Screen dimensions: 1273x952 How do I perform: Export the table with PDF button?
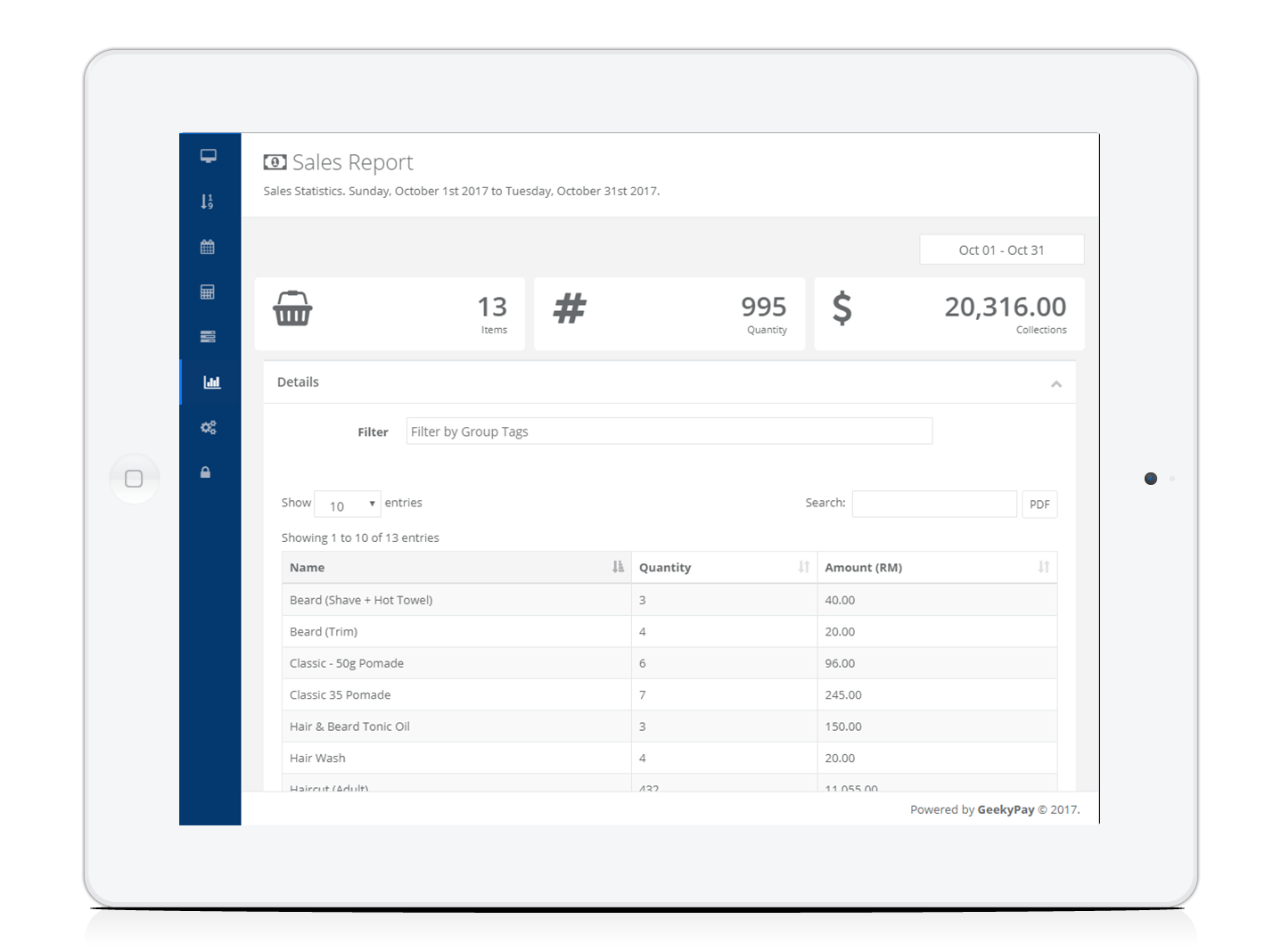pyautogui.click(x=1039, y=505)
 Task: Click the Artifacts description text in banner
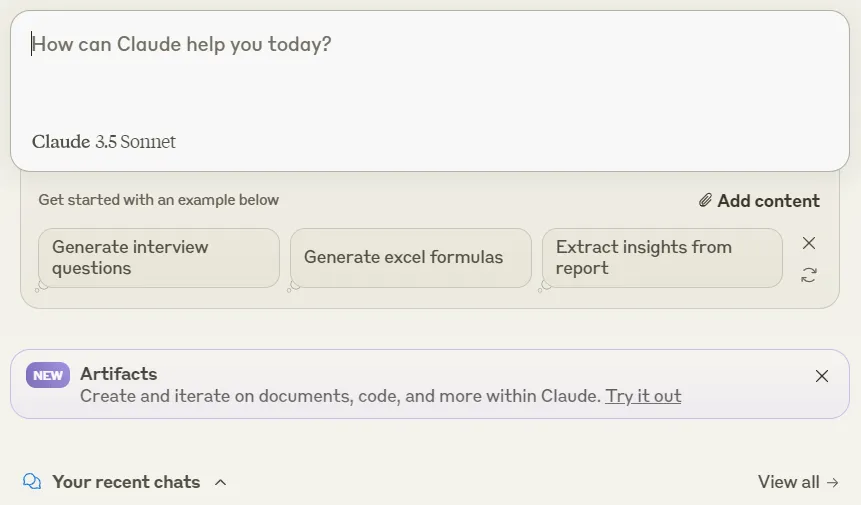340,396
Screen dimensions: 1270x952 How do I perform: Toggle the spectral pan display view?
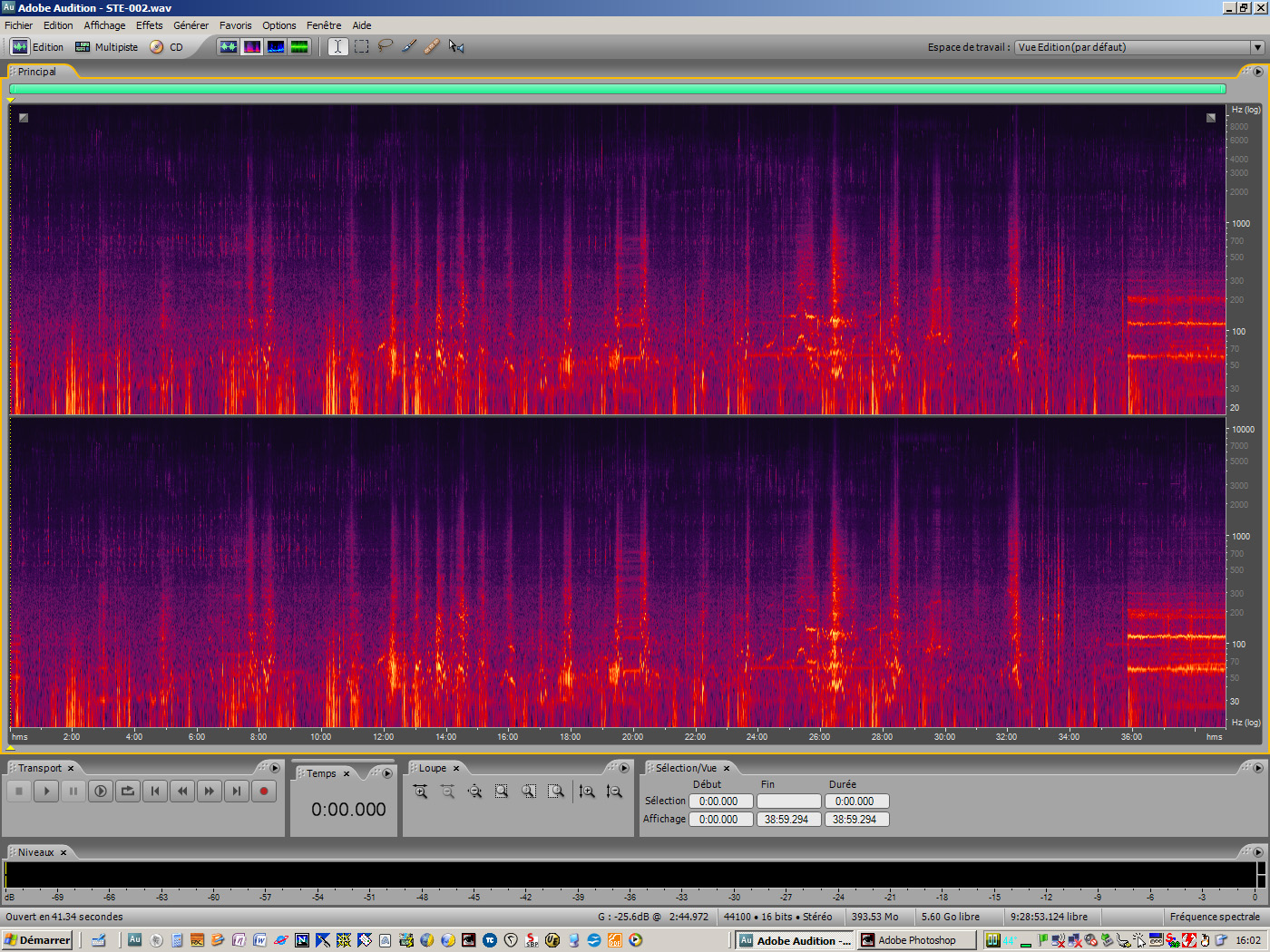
━━━
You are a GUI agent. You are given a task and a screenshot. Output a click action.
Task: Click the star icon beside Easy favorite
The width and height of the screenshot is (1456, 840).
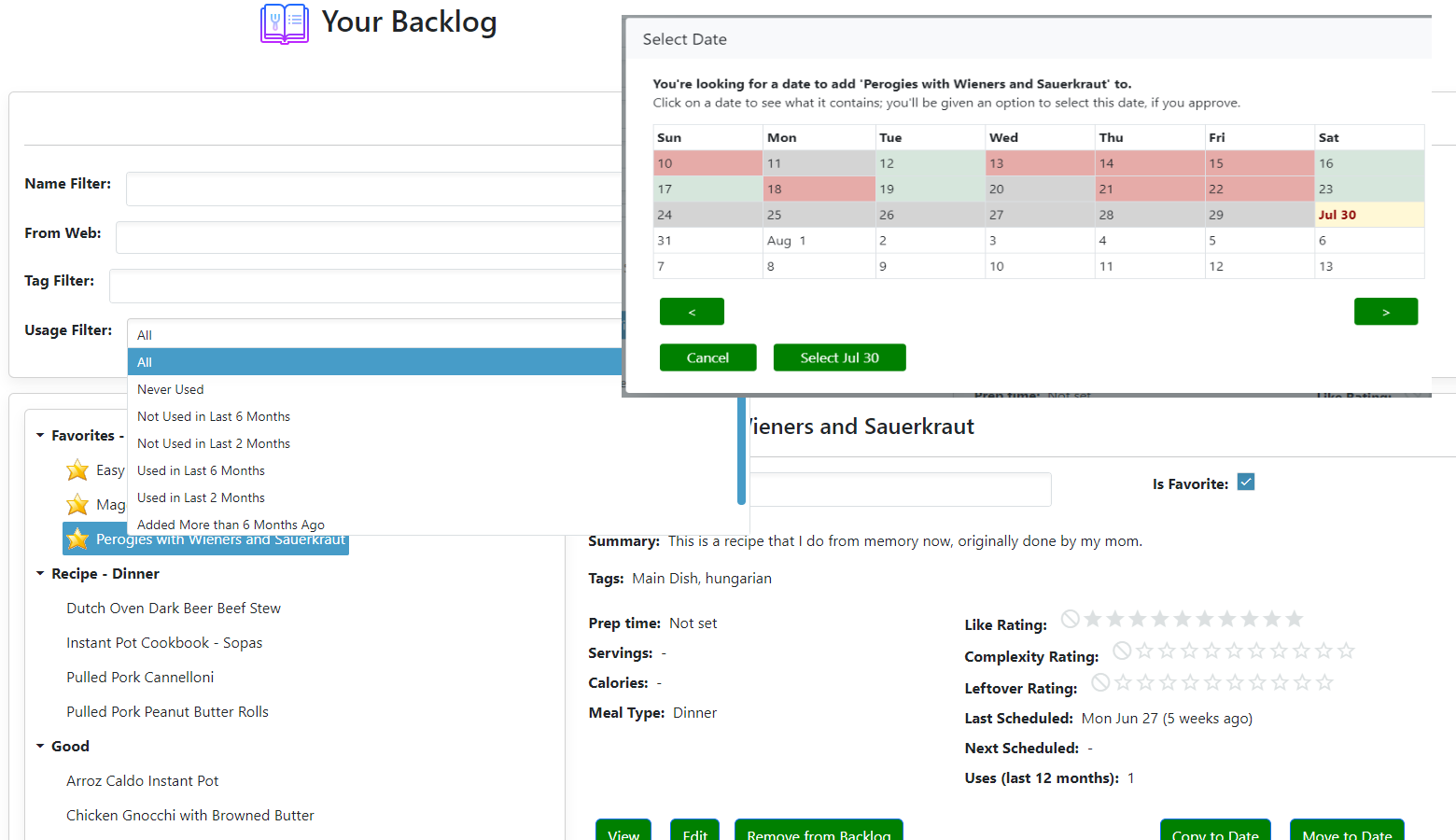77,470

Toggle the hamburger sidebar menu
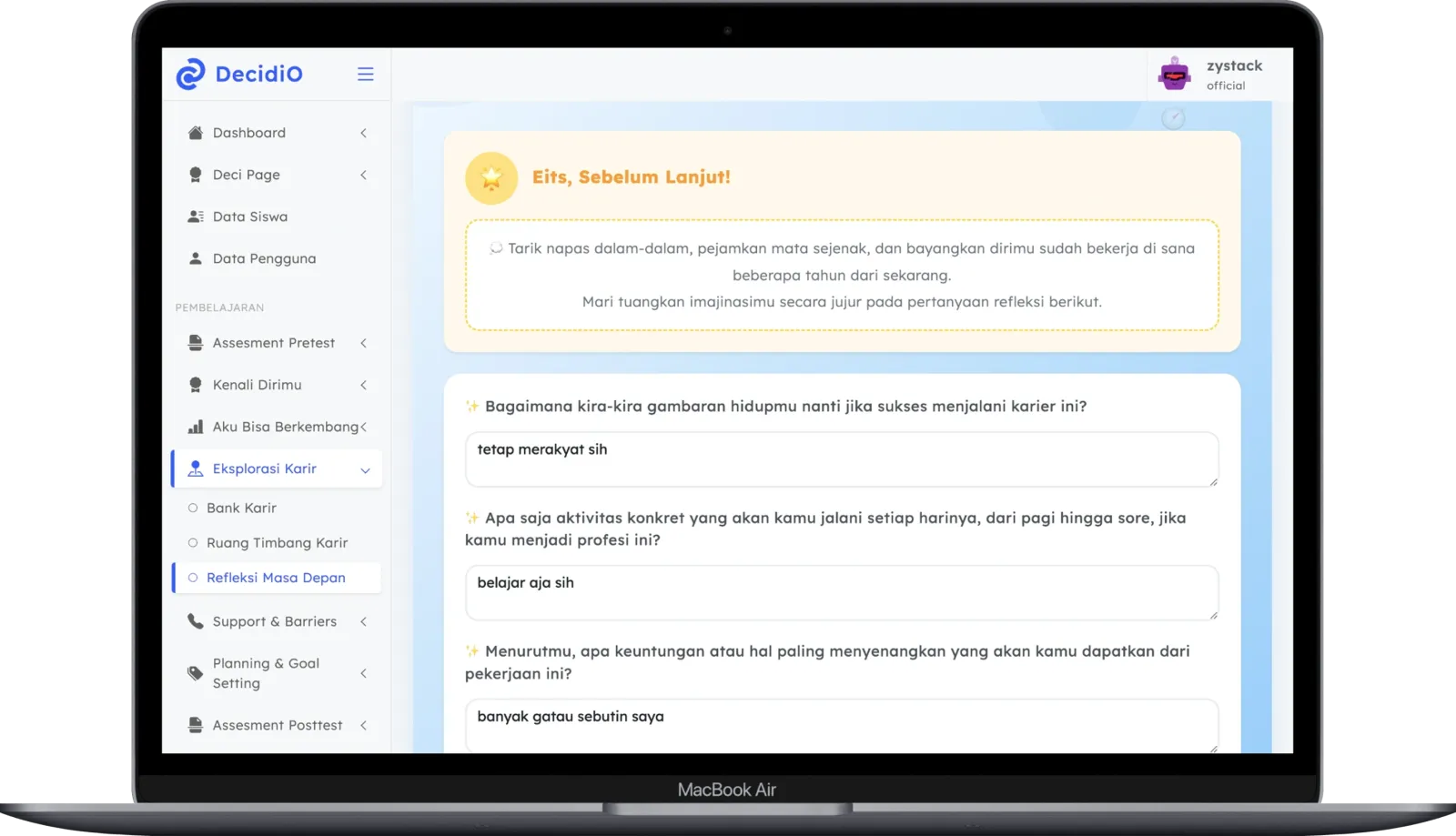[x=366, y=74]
━━━
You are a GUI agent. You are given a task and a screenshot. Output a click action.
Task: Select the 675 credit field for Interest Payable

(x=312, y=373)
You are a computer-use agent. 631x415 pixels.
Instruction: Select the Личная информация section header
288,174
━━━
=== Problem to solve ===
Return the stretch of data that begins with the line showing "Screen dimensions: 1273x952" and goes on through the line showing "Screen dimensions: 1270x952", exactly, with pictures removed.

=== Answer box ===
Screen dimensions: 1273x952 How do I perform: Export the table with PDF button?
pyautogui.click(x=1039, y=505)
 Task: Click the Artifacts description text in banner
340,396
Screen dimensions: 1270x952 How do I perform: Toggle the spectral pan display view?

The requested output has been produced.